Una de las instituciones de educación superior más sólidas y con presencia en la nación, para orgullo del pueblo hidalguense, es la Universidad Autónoma del Estado de Hidalgo (UAEH), que ofrece una soberbia muestra de lo que debe ser un México mejor: trabajar con energía, fortaleza y con absoluta integridad.

Aunque su ejemplar integridad y fortaleza no son cualidades gratas para quienes combaten a morir los principios de la educación superior. En efecto, esas cualidades de toda universidad de calidad como institución, con su tortuoso camino de casi un milenio, han antecedido a monarquías, reinos, estados y países, y su aniquilamiento ha sido el sueño de muchos gobiernos despóticos y gurús que anuncian su fin inminente a través de la historia; no obstante, sin importar los pesares y los ataques fanáticos de una oscura edad media, las sociedades despertaron de su letargo a través de las universidades en el mundo, y quizá por ello son los últimos reductos que conservan los valores y cultura. Además, por sus grandes beneficios, los pueblos están tan identificados e inexorablemente unidos a sus universidades.

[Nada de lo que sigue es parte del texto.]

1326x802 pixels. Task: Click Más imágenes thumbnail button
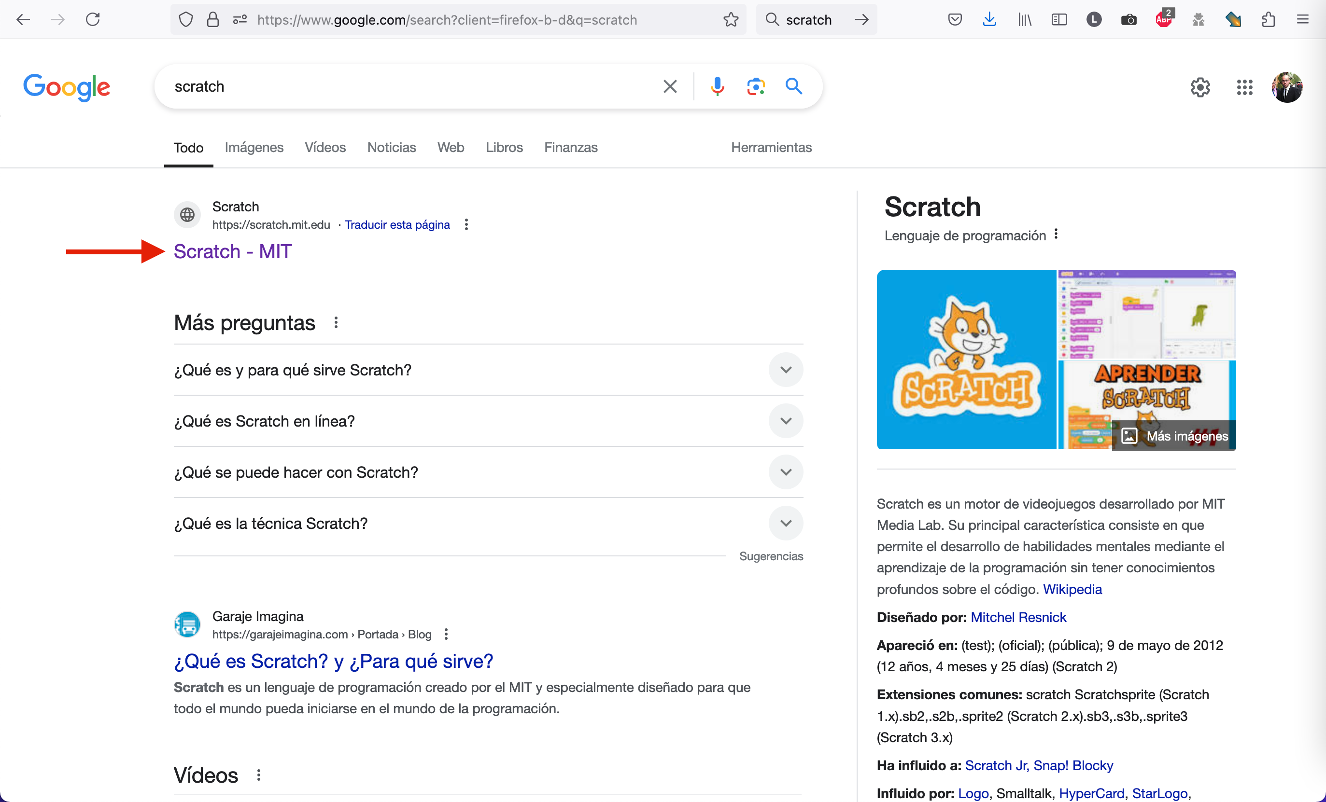[x=1175, y=436]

Por otro lado, en nuestro estado no hay otra universidad de excelencia como la máxima casa de estudios de la entidad; además de ser la más antigua, sin ella no se entiende la trayectoria de nuestro pueblo hidalguense. Sin la Autónoma de Hidalgo no seríamos lo que somos; pertenece a todos los hidalguenses y todos se han beneficiado de su riqueza cultural a través de varias generaciones. No solo sus estudiantes y académicos se nutren del espíritu de servicio que la inspiró, porque esa institución no es un área exclusiva de los universitarios, es sin duda un patrimonio de la humanidad, patrimonio que toca administrar a la comunidad universitaria, pero que pertenece a toda la sociedad.

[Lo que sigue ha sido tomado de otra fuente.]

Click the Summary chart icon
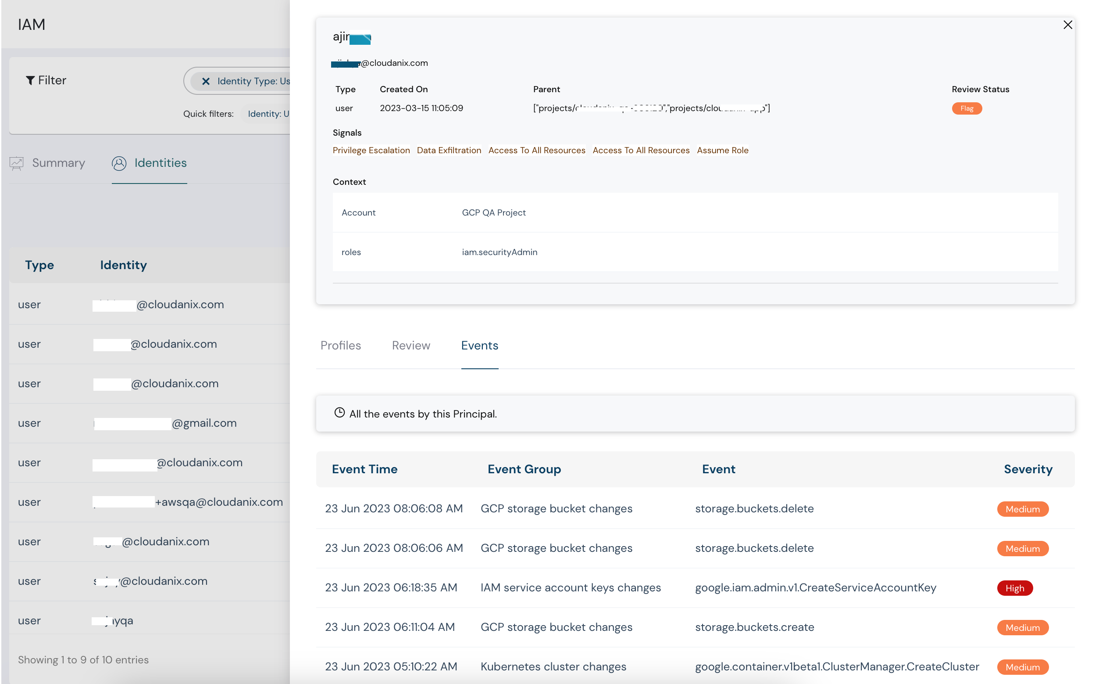This screenshot has height=684, width=1099. click(x=17, y=163)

La enorme fortaleza de la UAEH quedó demostrada desde la primera etapa de su creación en 1869, que tiempo después ni la misma Revolución fue capaz de poner freno a su misión, como tampoco lo han hecho los avatares que se han suscitado a través de la historia; la institución sigue ahí, fuerte, porque inexorablemente sus insumos académicos, bibliotecas, laboratorios, trabajadores, académicos, investigadores, profesores y estudiantes siguen igual de fuertes.

La fuerza inconmensurable de la universidad se basa en el talento de sus universitarios, quienes con su disciplina y creatividad la nutren; son profesionales, hombres y mujeres, del más alto nivel intelectual, de quienes podría sentirse orgulloso cualquier país del mundo y que son los creadores que cambian al país.

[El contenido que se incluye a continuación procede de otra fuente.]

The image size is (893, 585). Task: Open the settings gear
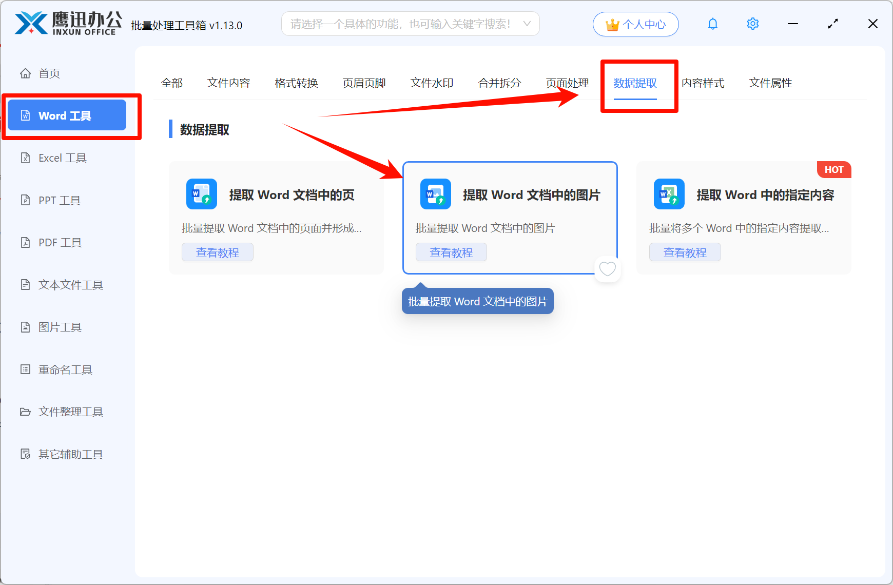(752, 24)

Es posible que quien no conozca de manera cercana a la UAEH tenga una imagen que no esté apegada a la realidad y pase por alto la avalancha diversa de formas de creatividad y de trabajo que se realizan todos los días en los ámbitos universitarios, así como su patrimonio artístico y cultural.

Pero también es cierto que el patrimonio más importante de la Autónoma de Hidalgo lo constituyen los mismos universitarios, tanto los que forman parte de su historia como los que actualmente están en su ámbito, y los que cada año ingresan; todos, con un gran talento, disciplina, creatividad y trabajo, han logrado que la UAEH sea el proyecto cultural más importante del estado en la actualidad.

¡Enhorabuena al pueblo hidalguense!, por el 150 aniversario de la Universidad Autónoma del Estado de Hidalgo.